Yes. I live in Canada. What kind of product can I use to seal the plastic at the bases? Is it some kind of caulking?  My one year Tarion is not over yet. Maybe this is something the builder can fix.


----------



## nealtw (Jan 25, 2017)

http://www.lepage.ca/en/lepage-products/sealant-construction-sealant/pl-sealant/vapour-sealant.html


----------



## kok328 (Jan 26, 2017)

Jwinston said:


> Yes. I live in Canada. What kind of product can I use to seal the plastic at the bases? Is it some kind of caulking?  My one year Tarion is not over yet. Maybe this is something the builder can fix.



Silicon or a product called Quad available at big box stores.


----------



## nealtw (Jan 26, 2017)

kok328 said:


> Silicon or a product called Quad available at big box stores.



The link I gave him is the stuff he has now, that's the normal up here.


----------



## Jwinston (Feb 17, 2017)

Thanks for the replies guys. Much appreciated


----------



## Jwinston (Mar 23, 2017)

Hello guys. Yesterday I noticed light condensation in the basement corner, right behind the base stud between the floor and the wall. What do you guys think? is thins a common occurrence? I took a pic behind the stud, right at the junction between the floor and the wall.


----------



## nealtw (Mar 23, 2017)

If you have air leaks that allow warm moist air to get behind the insulation and contact cold concrete you will get condensation.
Tape a square of sheet plastic to the the area in question. moisture on the surface of that plastic would be condensation, moisture on the backside would be coming thru the concrete.


----------



## slownsteady (Mar 23, 2017)

Following up on Neal's suggestion; you tape the square of plastic to the concrete wall. Tape all four sides.


----------



## Jwinston (Mar 23, 2017)

Thanks nealtw and slownsteady. The vapor does appear on the backside of the plastic. So it seems to come from the outside. Do you think that maybe I should open that area and let it dry out? Is this a common occurrence?


----------



## nealtw (Mar 23, 2017)

Jwinston said:


> Thanks nealtw and slownsteady. The vapor does appear on the backside of the plastic. So it seems to come from the outside. Do you think that maybe I should open that area and let it dry out? Is this a common occurrence?

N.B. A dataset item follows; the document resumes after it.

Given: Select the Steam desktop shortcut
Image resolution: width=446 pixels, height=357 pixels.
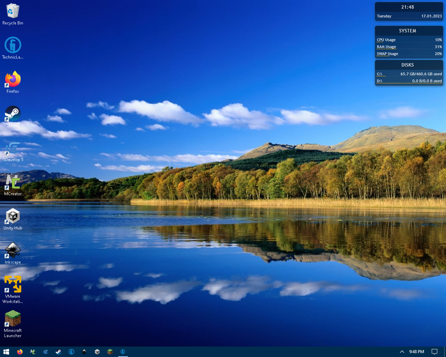Looking at the screenshot, I should (13, 114).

Water does not usually leak thru solid concrete but it will wick thru it from cold to warm.


----------



## stadry (Oct 6, 2017)

*barrier tape's usually used by pro's - we buy ours on eBay*


----------



## nealtw (Oct 6, 2017)

stadry said:


> *barrier tape's usually used by pro's - we buy ours on eBay*



They seal almost anything up here with that black crap, but they use tape where it will stick.


----------



## stadry (Oct 9, 2017)

*on walls, we use nailed-on p/t'd 1x2's for termination strips*


----------